Your task: Give back all the data below exactly as it is shown.

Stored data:
┌──
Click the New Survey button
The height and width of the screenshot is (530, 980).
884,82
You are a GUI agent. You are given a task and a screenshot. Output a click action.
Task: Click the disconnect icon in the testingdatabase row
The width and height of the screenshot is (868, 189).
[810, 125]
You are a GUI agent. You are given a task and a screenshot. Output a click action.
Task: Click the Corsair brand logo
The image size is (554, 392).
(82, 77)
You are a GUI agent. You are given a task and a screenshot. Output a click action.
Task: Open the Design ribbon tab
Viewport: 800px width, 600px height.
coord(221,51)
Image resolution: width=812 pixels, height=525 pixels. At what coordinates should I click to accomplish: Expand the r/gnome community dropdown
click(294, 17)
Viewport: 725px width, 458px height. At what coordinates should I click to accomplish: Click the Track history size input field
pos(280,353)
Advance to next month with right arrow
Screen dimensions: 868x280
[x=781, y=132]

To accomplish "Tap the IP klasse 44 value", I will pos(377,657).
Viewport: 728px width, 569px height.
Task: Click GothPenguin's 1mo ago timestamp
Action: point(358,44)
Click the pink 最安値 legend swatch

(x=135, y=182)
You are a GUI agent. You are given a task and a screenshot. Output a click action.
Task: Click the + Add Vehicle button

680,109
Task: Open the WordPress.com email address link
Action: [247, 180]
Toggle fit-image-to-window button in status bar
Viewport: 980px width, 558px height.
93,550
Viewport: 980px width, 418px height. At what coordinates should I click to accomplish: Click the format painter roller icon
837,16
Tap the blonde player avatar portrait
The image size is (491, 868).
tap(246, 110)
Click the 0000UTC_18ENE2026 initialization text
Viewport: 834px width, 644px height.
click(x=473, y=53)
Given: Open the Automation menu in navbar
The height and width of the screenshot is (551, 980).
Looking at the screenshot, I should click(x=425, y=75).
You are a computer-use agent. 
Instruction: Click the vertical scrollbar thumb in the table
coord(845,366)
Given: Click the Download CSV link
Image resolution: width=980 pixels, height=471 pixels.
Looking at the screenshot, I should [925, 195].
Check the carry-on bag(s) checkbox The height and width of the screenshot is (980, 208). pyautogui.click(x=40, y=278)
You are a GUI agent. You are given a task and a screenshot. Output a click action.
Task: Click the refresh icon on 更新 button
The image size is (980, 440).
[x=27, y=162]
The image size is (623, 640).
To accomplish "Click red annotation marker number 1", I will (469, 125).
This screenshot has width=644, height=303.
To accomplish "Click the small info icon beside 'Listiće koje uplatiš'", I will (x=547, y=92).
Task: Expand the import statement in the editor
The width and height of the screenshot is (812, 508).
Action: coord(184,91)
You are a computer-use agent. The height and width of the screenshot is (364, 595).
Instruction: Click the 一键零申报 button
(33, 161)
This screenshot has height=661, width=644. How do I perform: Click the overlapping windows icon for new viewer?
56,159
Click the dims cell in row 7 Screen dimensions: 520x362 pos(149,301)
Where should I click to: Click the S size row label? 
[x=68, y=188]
└──
Reply to the task:
Click the New Survey button
The height and width of the screenshot is (530, 980).
884,82
You are a GUI agent. You are given a task and a screenshot. Output a click action.
Task: Click the disconnect icon in the testingdatabase row
The width and height of the screenshot is (868, 189).
[810, 125]
You are a GUI agent. You are given a task and a screenshot. Output a click action.
Task: Click the Corsair brand logo
The image size is (554, 392).
(82, 77)
You are a GUI agent. You are given a task and a screenshot. Output a click action.
Task: Open the Design ribbon tab
Viewport: 800px width, 600px height.
coord(221,51)
Image resolution: width=812 pixels, height=525 pixels. At what coordinates should I click to accomplish: Expand the r/gnome community dropdown
click(294, 17)
Viewport: 725px width, 458px height. At what coordinates should I click to accomplish: Click the Track history size input field
pos(280,353)
Advance to next month with right arrow
Screen dimensions: 868x280
[x=781, y=132]

To accomplish "Tap the IP klasse 44 value", I will pos(377,657).
Viewport: 728px width, 569px height.
Task: Click GothPenguin's 1mo ago timestamp
Action: point(358,44)
Click the pink 最安値 legend swatch

(x=135, y=182)
You are a GUI agent. You are given a task and a screenshot. Output a click action.
Task: Click the + Add Vehicle button

680,109
Task: Open the WordPress.com email address link
Action: [247, 180]
Toggle fit-image-to-window button in status bar
Viewport: 980px width, 558px height.
93,550
Viewport: 980px width, 418px height. At what coordinates should I click to accomplish: Click the format painter roller icon
837,16
Tap the blonde player avatar portrait
The image size is (491, 868).
tap(246, 110)
Click the 0000UTC_18ENE2026 initialization text
Viewport: 834px width, 644px height.
click(x=473, y=53)
Given: Open the Automation menu in navbar
The height and width of the screenshot is (551, 980).
Looking at the screenshot, I should click(x=425, y=75).
You are a computer-use agent. 
Instruction: Click the vertical scrollbar thumb in the table
coord(845,366)
Given: Click the Download CSV link
Image resolution: width=980 pixels, height=471 pixels.
Looking at the screenshot, I should [925, 195].
Check the carry-on bag(s) checkbox The height and width of the screenshot is (980, 208). pyautogui.click(x=40, y=278)
You are a GUI agent. You are given a task and a screenshot. Output a click action.
Task: Click the refresh icon on 更新 button
The image size is (980, 440).
[x=27, y=162]
The image size is (623, 640).
To accomplish "Click red annotation marker number 1", I will (469, 125).
This screenshot has width=644, height=303.
To accomplish "Click the small info icon beside 'Listiće koje uplatiš'", I will (x=547, y=92).
Task: Expand the import statement in the editor
The width and height of the screenshot is (812, 508).
Action: coord(184,91)
You are a computer-use agent. The height and width of the screenshot is (364, 595).
Instruction: Click the 一键零申报 button
(33, 161)
This screenshot has height=661, width=644. How do I perform: Click the overlapping windows icon for new viewer?
56,159
Click the dims cell in row 7 Screen dimensions: 520x362 pos(149,301)
Where should I click to: Click the S size row label? 
[x=68, y=188]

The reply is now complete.